#### EXERCISE MATERIAL

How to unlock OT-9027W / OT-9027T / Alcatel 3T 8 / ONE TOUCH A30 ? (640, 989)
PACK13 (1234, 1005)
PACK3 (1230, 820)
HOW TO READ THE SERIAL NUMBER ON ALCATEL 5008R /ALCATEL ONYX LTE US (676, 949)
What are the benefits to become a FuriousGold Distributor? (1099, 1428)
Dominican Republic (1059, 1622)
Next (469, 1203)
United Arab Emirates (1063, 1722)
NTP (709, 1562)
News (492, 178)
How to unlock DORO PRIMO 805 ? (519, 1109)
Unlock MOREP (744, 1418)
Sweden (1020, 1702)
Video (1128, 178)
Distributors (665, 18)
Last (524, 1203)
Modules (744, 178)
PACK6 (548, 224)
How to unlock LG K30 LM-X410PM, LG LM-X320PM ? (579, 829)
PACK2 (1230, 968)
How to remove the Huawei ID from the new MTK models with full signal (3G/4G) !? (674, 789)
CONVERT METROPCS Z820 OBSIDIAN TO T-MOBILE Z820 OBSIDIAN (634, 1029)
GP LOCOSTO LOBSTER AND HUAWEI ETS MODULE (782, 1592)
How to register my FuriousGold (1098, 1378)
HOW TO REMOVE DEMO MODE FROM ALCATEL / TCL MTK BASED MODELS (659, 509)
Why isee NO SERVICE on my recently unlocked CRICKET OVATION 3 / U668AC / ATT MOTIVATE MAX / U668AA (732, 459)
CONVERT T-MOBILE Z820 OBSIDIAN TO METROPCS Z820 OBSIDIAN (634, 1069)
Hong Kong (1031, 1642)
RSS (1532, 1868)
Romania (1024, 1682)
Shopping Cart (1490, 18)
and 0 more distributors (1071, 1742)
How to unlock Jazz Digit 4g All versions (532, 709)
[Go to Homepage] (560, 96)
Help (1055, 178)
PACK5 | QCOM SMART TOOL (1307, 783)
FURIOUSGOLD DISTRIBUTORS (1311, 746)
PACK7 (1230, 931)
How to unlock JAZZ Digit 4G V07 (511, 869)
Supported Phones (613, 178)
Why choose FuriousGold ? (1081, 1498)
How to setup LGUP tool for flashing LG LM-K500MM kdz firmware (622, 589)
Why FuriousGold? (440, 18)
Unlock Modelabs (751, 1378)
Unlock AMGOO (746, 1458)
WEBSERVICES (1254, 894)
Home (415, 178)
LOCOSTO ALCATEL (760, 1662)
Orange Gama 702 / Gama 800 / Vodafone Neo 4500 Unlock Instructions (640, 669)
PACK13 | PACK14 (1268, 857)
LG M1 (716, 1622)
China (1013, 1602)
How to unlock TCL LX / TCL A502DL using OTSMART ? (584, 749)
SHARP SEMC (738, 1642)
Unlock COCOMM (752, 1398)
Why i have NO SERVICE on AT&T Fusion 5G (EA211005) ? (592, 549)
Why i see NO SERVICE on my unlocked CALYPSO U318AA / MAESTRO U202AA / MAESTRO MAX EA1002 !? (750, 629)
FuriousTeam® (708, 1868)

########

TO DO: In full and without alteration, repeat the records.

WRITTEN REPLY:
How to unlock OT-9027W / OT-9027T / Alcatel 3T 8 / ONE TOUCH A30 ? (640, 989)
PACK13 (1234, 1005)
PACK3 (1230, 820)
HOW TO READ THE SERIAL NUMBER ON ALCATEL 5008R /ALCATEL ONYX LTE US (676, 949)
What are the benefits to become a FuriousGold Distributor? (1099, 1428)
Dominican Republic (1059, 1622)
Next (469, 1203)
United Arab Emirates (1063, 1722)
NTP (709, 1562)
News (492, 178)
How to unlock DORO PRIMO 805 ? (519, 1109)
Unlock MOREP (744, 1418)
Sweden (1020, 1702)
Video (1128, 178)
Distributors (665, 18)
Last (524, 1203)
Modules (744, 178)
PACK6 (548, 224)
How to unlock LG K30 LM-X410PM, LG LM-X320PM ? (579, 829)
PACK2 (1230, 968)
How to remove the Huawei ID from the new MTK models with full signal (3G/4G) !? (674, 789)
CONVERT METROPCS Z820 OBSIDIAN TO T-MOBILE Z820 OBSIDIAN (634, 1029)
GP LOCOSTO LOBSTER AND HUAWEI ETS MODULE (782, 1592)
How to register my FuriousGold (1098, 1378)
HOW TO REMOVE DEMO MODE FROM ALCATEL / TCL MTK BASED MODELS (659, 509)
Why isee NO SERVICE on my recently unlocked CRICKET OVATION 3 / U668AC / ATT MOTIVATE MAX / U668AA (732, 459)
CONVERT T-MOBILE Z820 OBSIDIAN TO METROPCS Z820 OBSIDIAN (634, 1069)
Hong Kong (1031, 1642)
RSS (1532, 1868)
Romania (1024, 1682)
Shopping Cart (1490, 18)
and 0 more distributors (1071, 1742)
How to unlock Jazz Digit 4g All versions (532, 709)
[Go to Homepage] (560, 96)
Help (1055, 178)
PACK5 | QCOM SMART TOOL (1307, 783)
FURIOUSGOLD DISTRIBUTORS (1311, 746)
PACK7 (1230, 931)
How to unlock JAZZ Digit 4G V07 (511, 869)
Supported Phones (613, 178)
Why choose FuriousGold ? (1081, 1498)
How to setup LGUP tool for flashing LG LM-K500MM kdz firmware (622, 589)
Why FuriousGold? (440, 18)
Unlock Modelabs (751, 1378)
Unlock AMGOO (746, 1458)
WEBSERVICES (1254, 894)
Home (415, 178)
LOCOSTO ALCATEL (760, 1662)
Orange Gama 702 / Gama 800 / Vodafone Neo 4500 Unlock Instructions (640, 669)
PACK13 | PACK14 (1268, 857)
LG M1 (716, 1622)
China (1013, 1602)
How to unlock TCL LX / TCL A502DL using OTSMART ? (584, 749)
SHARP SEMC (738, 1642)
Unlock COCOMM (752, 1398)
Why i have NO SERVICE on AT&T Fusion 5G (EA211005) ? (592, 549)
Why i see NO SERVICE on my unlocked CALYPSO U318AA / MAESTRO U202AA / MAESTRO MAX EA1002 !? (750, 629)
FuriousTeam® (708, 1868)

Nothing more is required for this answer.